Gespannt warten die vorwiegend älteren Zuhörer im Konzertsaal der Universität Stellenbosch auf den Einsatz. Piano, nein, eher zögerlich und unsicher setzen der große Chor und ein kleines Orchester die ersten Töne, es fehlt an Spannung.

Das Oratorium Messiah mit Szenen aus dem Leben Christi hat Händel ursprünglich für etwa 40 Choristen und 40 Instrumentalisten komponiert. Der Musikeraufwand ist im Laufe der Aufführungsgeschichte immer weiter gesteigert worden und soll mit einer Aufführung 1857 in Boston mit rund 10.000 Sängern und 500 Instrumentatlisten seinen Größenrekord erreicht haben.

Die Aufführung in Stellenbosch kommt mit etwa  90 Sängerinnen und Sängern aus, das Orchester ist verkleinert, um die 30 Musiker aus dem Philharmonischen Orchester der Universität wirken mit.
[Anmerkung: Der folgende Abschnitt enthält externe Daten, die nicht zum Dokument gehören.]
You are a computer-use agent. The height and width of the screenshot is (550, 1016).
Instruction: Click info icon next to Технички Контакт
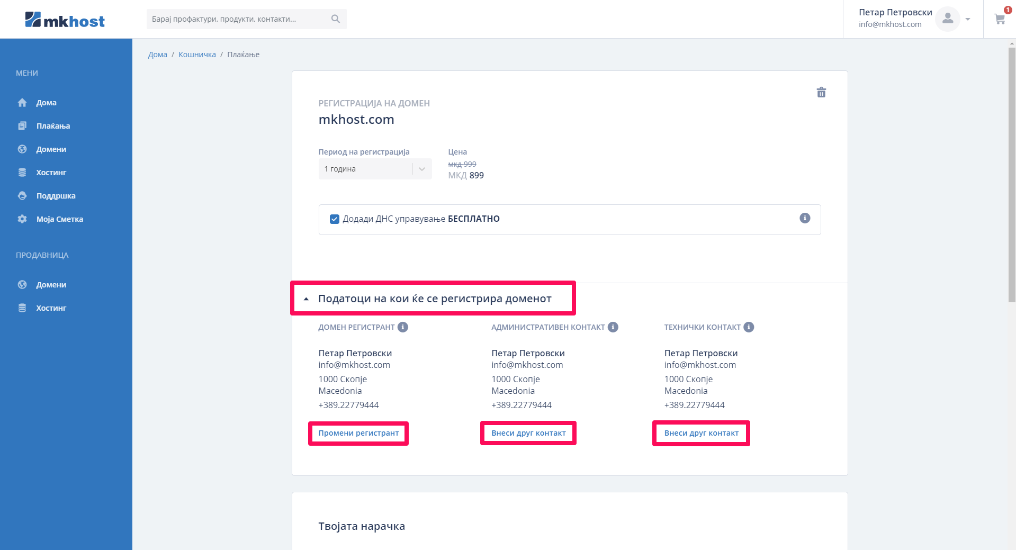tap(749, 327)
Die Aufführung findet in englischer Sprache statt, entsprechend dem Original von 1742.

Von einem solchen Chor, in dem sich der Kirchenchor der Dutch-reformed Church und zahlreiche Studenten zu einem großen, relativ jungen Projektchor vereinigen, erwarten die Zuhörer einen vollen, stabilen und raumfüllenden Klang. Aber Louis van der Watt, der Dirigent, hat alle Mühe, den Chor zu einem selbstbewussten Auftritt und das Orchester zu vollem Einsatz zu motivieren. Erst beim  And we shall purify... findet der Chor zu einer sicheren Intonation und kann der Musik Händels die ihr innewohnende Spannung geben. Auch das Orchester hat sich nun "eingespielt". Die Trompeten im Satz The trumpet shall sound und der mächtige Schlusschor Worthy is the Lamb gelingen dann überzeugend.
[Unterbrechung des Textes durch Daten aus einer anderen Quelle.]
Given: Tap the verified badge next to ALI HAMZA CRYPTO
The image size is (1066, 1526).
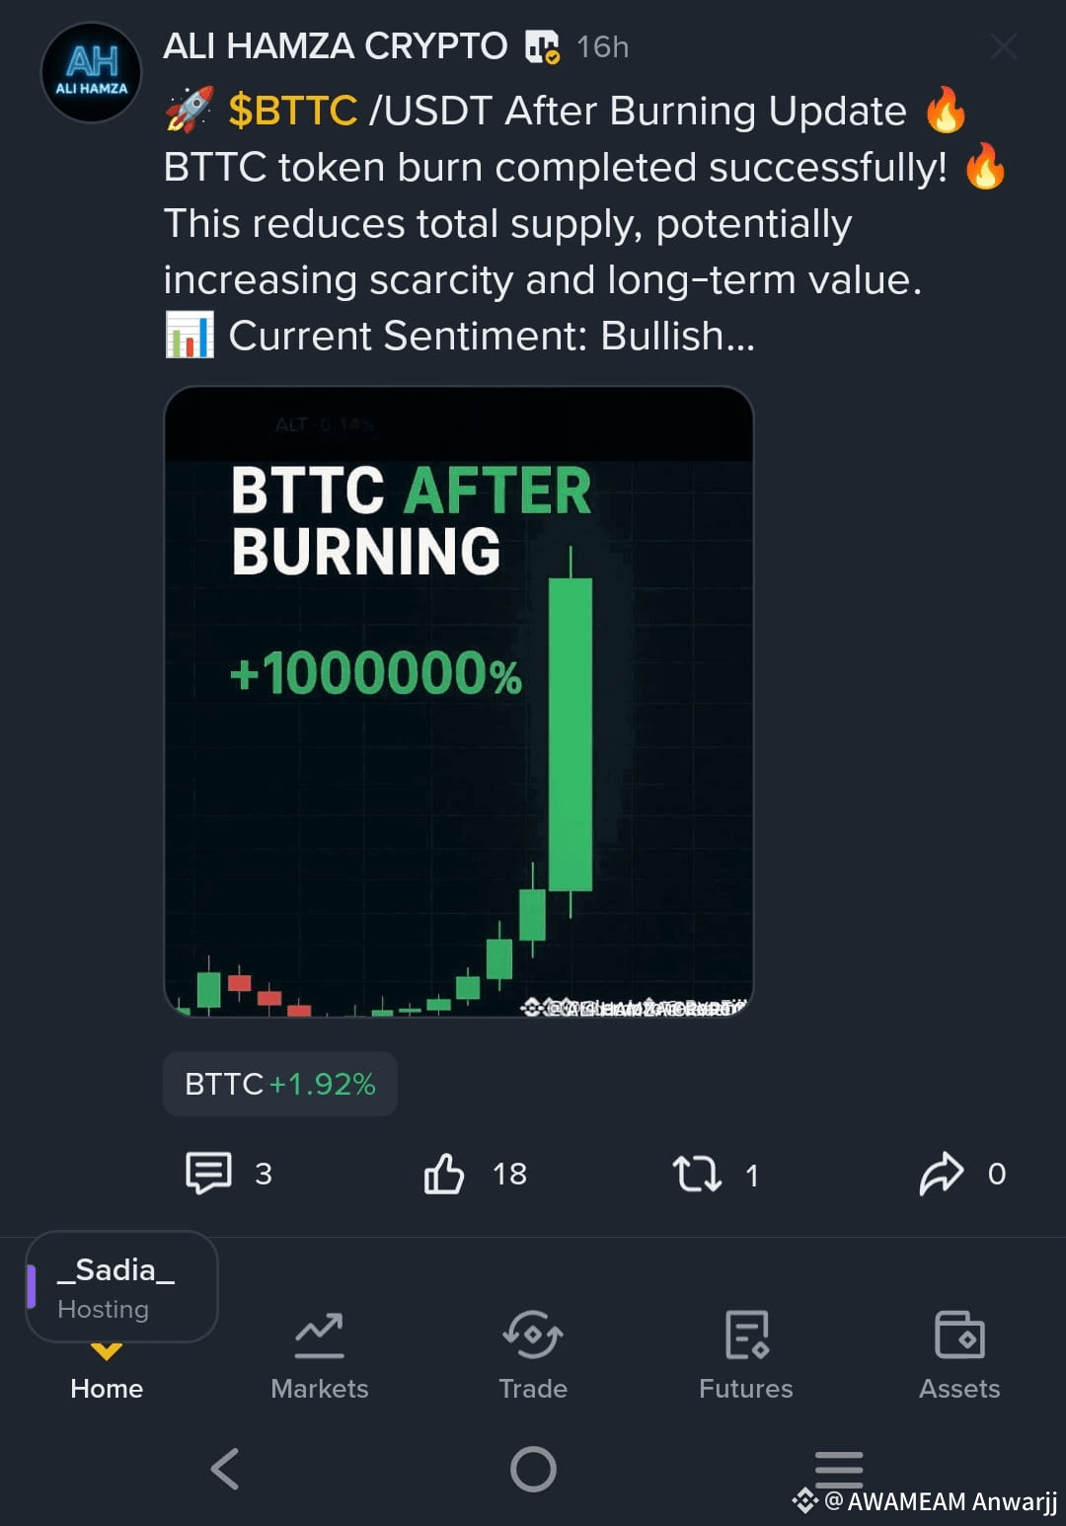Looking at the screenshot, I should click(542, 44).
Mit Vanessa Tait-Jones, Minwette do Toit-Pearce, Thomas Erlank und Barend van der Westhuizen hat van der Watt vier klassisch ausgebildete und erfahrene Solisten zur Seite. Allerdings sind die Frauenstimmen ihren männlichen Partnern in Ausdruck und Musikalität deutlich überlegen. Tait-Jones' Sopran und Toit-Pearces Alt bereichern mit klangvoller Wärme und in allen Tonlagen ausdrucksstarken Stimmen, Erlanks Tenor und besonders van der Westhuizens lyrischer Bariton bleiben hinter den Ausdrucksstärken dieser Partien zurück. Beim mächtigen Hallelujah gegen Ende des zweiten Teils erheben sich die Zuhörer, einem alten britischen Brauch folgend, von ihren Sitzen. Wie vor gut 250 Jahren zollen sie damit  Christus als dem König der Könige ihren Respekt. Im Schlusschor Worthy is the Lamb vereint  van der Watt Chor und Orchester zu einem überzeugenden Klangbild und endet in einem effektvollen Schlussakkord.

Mit dem Messiah beginnt Händel gegen 1741 in London eine neue Schaffensphase, in der er sich mit mehreren Oratorien einem veränderten Publikumsgeschmack der Londoner Gesellschaft anpasst, nachdem die lange Zeit beliebten italienischen Opern ihren Höhepunkt überschritten haben. Die neuen, auf Texten aus dem Alten und erstmals auch dem Neuen Testament beruhenden religiösen Kompositionen finden bald begeisterte Zuhörer, und Händel kann sich über neue Erfolge - und Einnahmen - freuen.

Die Messiah-Aufführung in Stellenbosch hat sowohl musikalisch als auch in der Zuhörerreaktion eine besondere Färbung, die wohl in den engen Beziehungen der Dutch-reformed Church zu diesem Werk und ähnlichen religiösen Werken begründet ist. Sie sind nicht nur beachteter Teil des örtlichen Musiklebens, sondern Ausschnitt eines Gemeindelebens, mit dem sich die Gemeinde der Öffentlichkeit zuwendet. Sie zeigt damit auf ihre Weise, dass Händels Musik, hier sein Messiah, sowohl musikhistorische wie aktuell christliche Elemente enthält, die die Zeit überdauert haben - zumindest für einen Teil der Bevölkerung in Südafrika.